Usually, when things go wrong with a payment you would contact the company with whom you have a contract. So, for example if you buy a jumper from a shop and it has taken two payments you would contact the shop.
However, Visa has stated that customers affected by the issues should contact their banks. There is still confusion around regarding what you should do. But in reality, given the current advice (which is not much) from Visa and banks you should contact your bank in the first instance.
Visa made a statement on Twitter on 02 June 2018. It has not tweeted since (as of 07 June 2018) except to respond to all queries with details for the customer services team.
We’re aware some cardholders may have pending transactions that could be limiting their spending ability. We are working with your banks to resolve this. You should not be charged for transactions that did not complete https://t.co/UNLaJHixV7
— Visa UK (@VisaUK) June 2, 2018
In order to claim you will need to show copies of the transactions and any other evidence to show it was failure and should not have gone through. You should have been given a “receipt” to show that the transaction was cancelled. In the case of online purchases, you won’t necessarily have this but you will have a copy of the actual purchase if it finally went through. Show the copy of the receipt from where you paid in cash too.
You should allow 7 days for pending transactions to leave from your account. So it may be worth you checking with your bank to speed up the cancellation of any pending ones.
You should also send copies of anything that proves you were left out of pocket too. So for example, phone calls regarding the issue, bank charges because you went overdrawn due to the bank taking too much money etc.
If you don’t get satisfaction form the bank’s customer service, or let’s face it they are going to be a bit busy and you want to get to the front of the queue you can contact the CEO. Contact details for banks can be found here on the ceoemail.com website. You won’t get a response from the CEO but it will be escalated to his or her team.
Government interest in the VISA outage
There has been much discussion, including calls for the CEO of Visa Europe to face questions from Parliament. Nicky Morgan the Treasury Committee chairman wrote to the Visa CEO asking a number of questions. Visa has until 15 June 2018 to respond. After this time if the responses are not satisfactory Morgan has said that the CEO, Charlotte Hogg may be requested to provide oral evidence.
Hogg has been asked:
- To explain what is being done to prevent anything like this happening again.
- To specify how many cards were affected once the issue was resolved.
- If any customers had money leave from their accounts despite the transactions not being completed. (We now know that they have so the question should be how many).

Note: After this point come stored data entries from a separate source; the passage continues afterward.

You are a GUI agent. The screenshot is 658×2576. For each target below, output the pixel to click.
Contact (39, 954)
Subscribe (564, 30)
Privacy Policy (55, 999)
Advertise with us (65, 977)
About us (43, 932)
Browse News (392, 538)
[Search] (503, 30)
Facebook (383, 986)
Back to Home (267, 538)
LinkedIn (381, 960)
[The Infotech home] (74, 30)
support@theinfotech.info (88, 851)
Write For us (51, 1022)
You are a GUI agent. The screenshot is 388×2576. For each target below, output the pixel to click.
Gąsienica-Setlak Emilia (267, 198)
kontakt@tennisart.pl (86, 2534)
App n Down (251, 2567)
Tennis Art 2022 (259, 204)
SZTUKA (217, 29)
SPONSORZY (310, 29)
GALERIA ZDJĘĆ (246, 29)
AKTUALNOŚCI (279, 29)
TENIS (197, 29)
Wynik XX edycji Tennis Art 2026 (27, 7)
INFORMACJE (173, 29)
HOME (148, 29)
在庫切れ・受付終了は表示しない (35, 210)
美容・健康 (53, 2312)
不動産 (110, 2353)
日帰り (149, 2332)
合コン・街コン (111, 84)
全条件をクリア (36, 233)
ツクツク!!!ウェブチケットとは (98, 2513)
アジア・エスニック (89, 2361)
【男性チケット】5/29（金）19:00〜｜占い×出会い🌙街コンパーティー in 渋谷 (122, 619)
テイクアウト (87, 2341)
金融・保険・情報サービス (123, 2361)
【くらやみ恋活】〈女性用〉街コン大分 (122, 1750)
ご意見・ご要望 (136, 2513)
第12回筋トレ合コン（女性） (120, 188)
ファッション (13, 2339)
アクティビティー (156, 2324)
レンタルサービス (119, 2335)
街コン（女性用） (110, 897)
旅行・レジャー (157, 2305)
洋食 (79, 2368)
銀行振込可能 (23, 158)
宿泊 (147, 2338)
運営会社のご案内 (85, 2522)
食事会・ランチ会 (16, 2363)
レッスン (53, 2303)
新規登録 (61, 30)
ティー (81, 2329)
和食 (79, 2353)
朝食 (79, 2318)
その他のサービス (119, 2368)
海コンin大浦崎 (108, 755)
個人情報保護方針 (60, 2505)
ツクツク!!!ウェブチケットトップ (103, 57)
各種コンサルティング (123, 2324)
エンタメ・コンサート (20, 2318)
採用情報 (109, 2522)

- If both customers and businesses will receive compensation due to the inconvenience. (It is worth noting that many businesses lost huge amounts of money in lost trade and they will more than likely seek to claim their losses. Whether Visa will publicly announce their plans to do this or wait for customers and businesses to request this to lessen the amount they pay out remains to be seen!)
Visa and humour
Whilst thousands of consumers and businesses struggled on Friday some people used the issue to show off some brilliant wit! I love these:
— Nick Harvey (@mrnickharvey) June 1, 2018
and if you go to the thread on this one the replies are pretty good too!
While #Visa payments are down, we should spare a thought for all the retail workers who will have to feign amusement as every customer without fail remarks that they 'guess it must be free then'.
— Ryan Barrett (@Ryanbrrtt) June 1, 2018
However, the Visa social media showed none of the humour displayed from KFC earlier in the year when they faced complaints about no chicken.
Hi Susan. Our consumer enquiries team are on hand to answer your questions. Please contact the team on email@example.com
— Visa UK (@VisaUK) June 7, 2018
This response was the standard response to every query since the outage! So don’t expect help from the Visa social media team!